# EXERCISE INSTRUCTIONS
Pictures must not appear in your answer. Write out exactly the lines from the one with "The image size is (1200, 750)." through the last line of the entries below.

# THE DATA
◇ ◇ ◇ ◇ ◇

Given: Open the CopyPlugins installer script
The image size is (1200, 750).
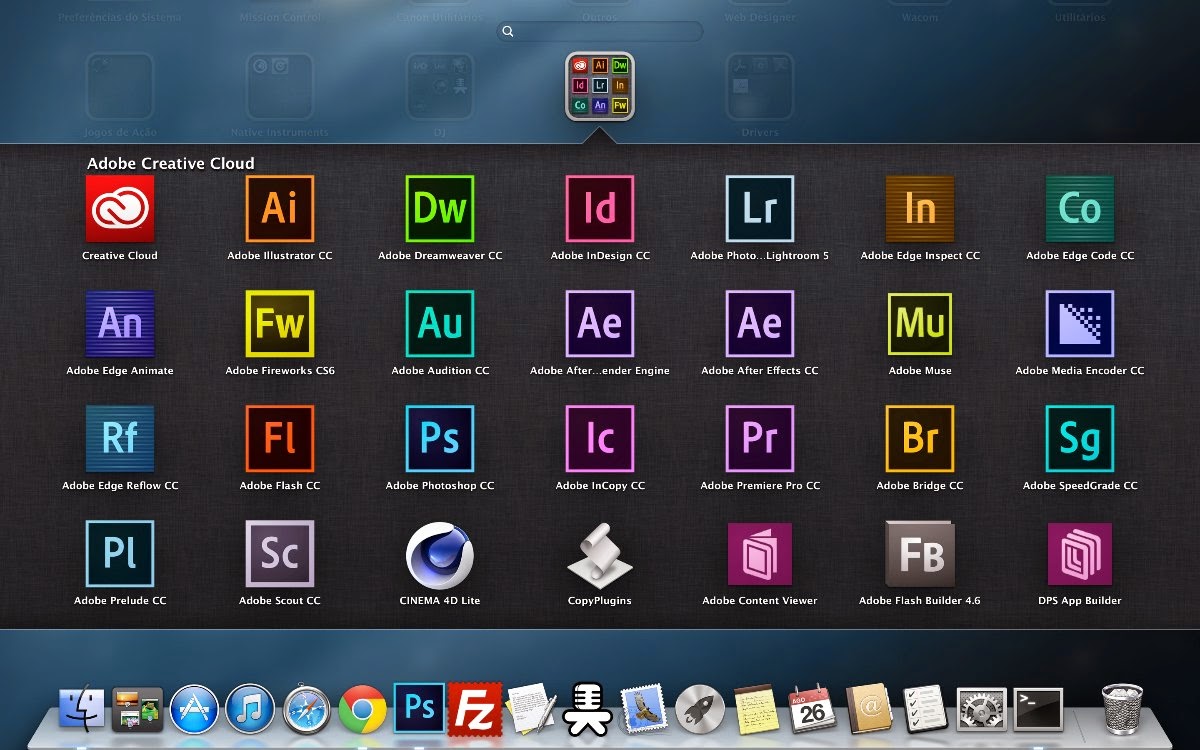Looking at the screenshot, I should pyautogui.click(x=598, y=553).
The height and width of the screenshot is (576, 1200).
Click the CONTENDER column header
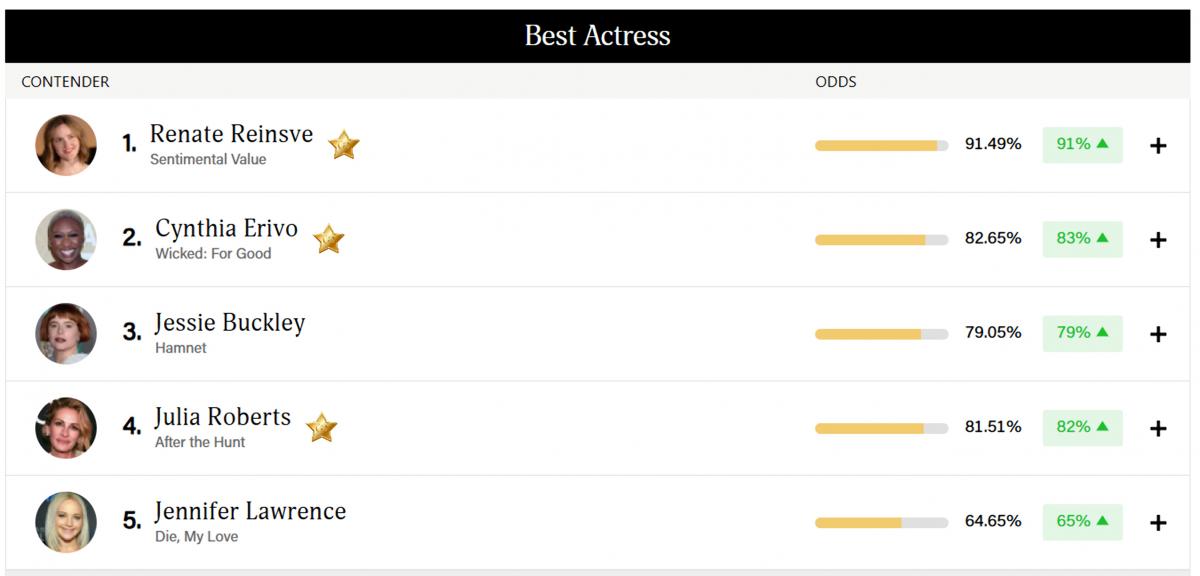(66, 82)
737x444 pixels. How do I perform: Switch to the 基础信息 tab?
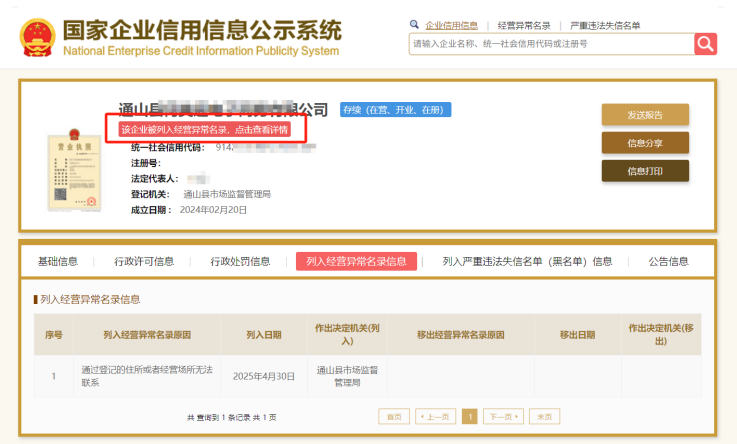coord(58,262)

◇ ◇ ◇ ◇ ◇

# RESPONSE FOR THIS EXERCISE
The image size is (1200, 750).
Looking at the screenshot, I should pyautogui.click(x=598, y=553).
The height and width of the screenshot is (576, 1200).
Click the CONTENDER column header
(66, 82)
737x444 pixels. How do I perform: Switch to the 基础信息 tab?
coord(58,262)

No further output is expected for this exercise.